After interviewing U.S. Sen. Rick Scott about the challenges of rebuilding areas of Florida decimated by deadly Hurricane Ian, Margaret Brennan, host of CBS’s “Face the Nation,” attempted to wrap up with an unrelated question about recent “disturbing rhetoric” from former President Donald Trump and U.S. Rep. Marjorie Taylor Greene.
Trump had posted a social media message saying Senate Majority Leader Mitch McConnell has a “death wish” and referred to McConnell’s wife, Elaine Chao, with racist language. Greene, speaking in October at a Trump rally the night before the Scott interview, falsely claimed Democrats want Republicans dead and “have already started the killings.”
“Would you rebuke those comments?” Brennan asked Scott.
Scott quickly deflected, claiming Vice President Kamala Harris had said people affected by hurricanes would get government assistance faster “if you have a different skin color.”
The difference: Trump and Greene actually said those things. Harris didn’t.
It’s nothing new for politicians to make false or misleading statements to the press and for those comments often to go unchallenged by journalists. That practice has evolved into a skillfully executed art in the era of Trump. But journalists increasingly are pushing back, even as some remain reluctant to do so to avoid the appearance of bias (a frequent allegation of scores of Americans who mistrust the press).
Brennan challenged Scott’s response, repeatedly bringing him back to her original questions as he continued to make political statements. “That’s not what the vice president said,” she told him at one point. “But I’m specifically talking about Marjorie Taylor Greene.”
Brennan took the right approach, said Angie Drobnic Holan, editor-in-chief of PolitiFact. It would be irresponsible for a journalist to leave the impression that a false statement is true or to allow a source to shift the focus of discussion to get out of answering a tough question, she said.

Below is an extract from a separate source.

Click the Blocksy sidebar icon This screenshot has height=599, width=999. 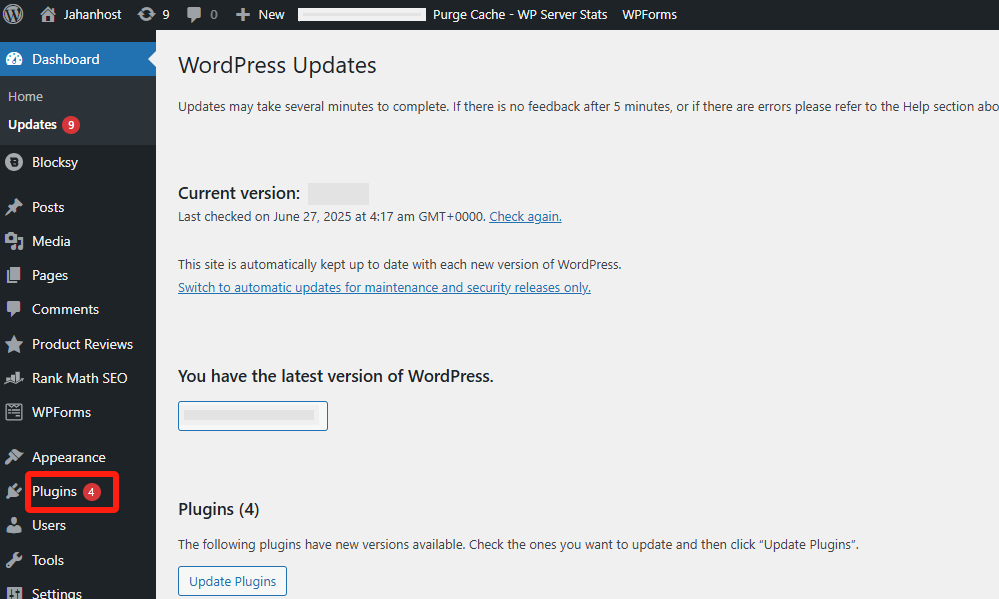tap(14, 162)
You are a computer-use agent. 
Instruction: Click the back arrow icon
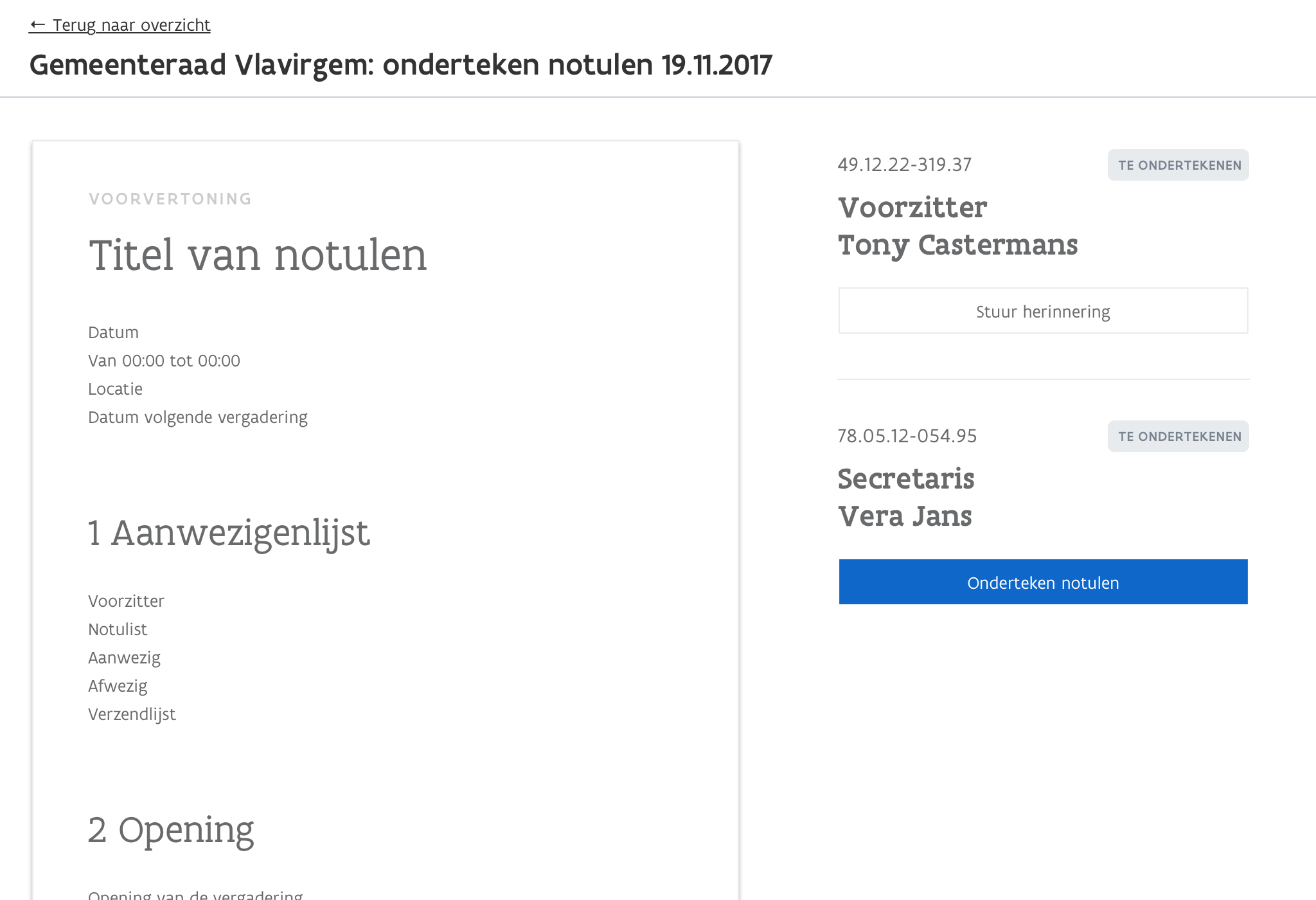click(x=38, y=25)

“When you have interviews, you have to circle back, and you have to press, even if it feels uncomfortable,” Holan said. “I tell our reporters polite persistence is what you’re going for. Just keep saying, ‘Thank you for that answer, but my question was about this. Could you please respond to this?’”
Holan, prominent journalists and other news media experts insist that contemporary journalism should not permit sources to, in effect, use professional journalists as conduits of misinformation, adding to the massive amount of false, misleading and fallacious content already confronting Americans every day. The SPJ Code of Ethics calls on journalists to be truth-tellers. Journalists fail in that role when they rely on outdated reporting conventions, such as giving equal weight to “both sides” of a story when evidence strongly supports one.
Untrue assertions make their way to mainstream news consumers in several ways. Common tactics sources use include false equivalence, whataboutism, bothsidesism and good old-fashioned lying. Well-meaning journalists play a role by allowing sources to give “their side” of an argument — true or not — out of a belief that fair, ethical journalism requires them to do so.
False equivalence refers broadly to situations where a source makes an assertion that two things that share some similarities are equal despite significant differences between them. Comparing Trump supporters’ Jan. 6, 2021, protest in Washington, D.C., to protests following the death of George Floyd is an example. The Floyd protests didn’t turn into a deadly riot that overtook the U.S. Capitol in an attempt to overturn a presidential election.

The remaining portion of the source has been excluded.